* [WHAT THE TASK REQUIRES] Transcribe every record in full, keeping it exactly the same.

* [RECORDS SUPPLIED]

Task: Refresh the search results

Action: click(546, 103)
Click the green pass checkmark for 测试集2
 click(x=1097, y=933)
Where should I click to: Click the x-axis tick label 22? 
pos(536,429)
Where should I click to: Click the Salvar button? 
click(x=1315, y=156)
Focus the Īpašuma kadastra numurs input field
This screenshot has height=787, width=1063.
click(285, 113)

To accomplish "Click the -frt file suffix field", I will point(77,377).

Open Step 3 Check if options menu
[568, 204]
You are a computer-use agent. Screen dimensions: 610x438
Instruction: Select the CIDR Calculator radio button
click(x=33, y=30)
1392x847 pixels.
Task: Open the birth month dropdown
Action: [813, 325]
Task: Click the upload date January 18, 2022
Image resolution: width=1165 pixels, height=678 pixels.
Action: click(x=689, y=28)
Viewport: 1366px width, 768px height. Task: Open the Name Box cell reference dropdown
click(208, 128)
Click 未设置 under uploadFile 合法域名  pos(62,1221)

* [ANSWER SECTION]
Task: Refresh the search results

Action: click(546, 103)
Click the green pass checkmark for 测试集2
 click(x=1097, y=933)
Where should I click to: Click the x-axis tick label 22? 
pos(536,429)
Where should I click to: Click the Salvar button? 
click(x=1315, y=156)
Focus the Īpašuma kadastra numurs input field
This screenshot has height=787, width=1063.
click(285, 113)

To accomplish "Click the -frt file suffix field", I will point(77,377).

Open Step 3 Check if options menu
[568, 204]
You are a computer-use agent. Screen dimensions: 610x438
Instruction: Select the CIDR Calculator radio button
click(x=33, y=30)
1392x847 pixels.
Task: Open the birth month dropdown
Action: [813, 325]
Task: Click the upload date January 18, 2022
Image resolution: width=1165 pixels, height=678 pixels.
Action: click(x=689, y=28)
Viewport: 1366px width, 768px height. Task: Open the Name Box cell reference dropdown
click(208, 128)
Click 未设置 under uploadFile 合法域名  pos(62,1221)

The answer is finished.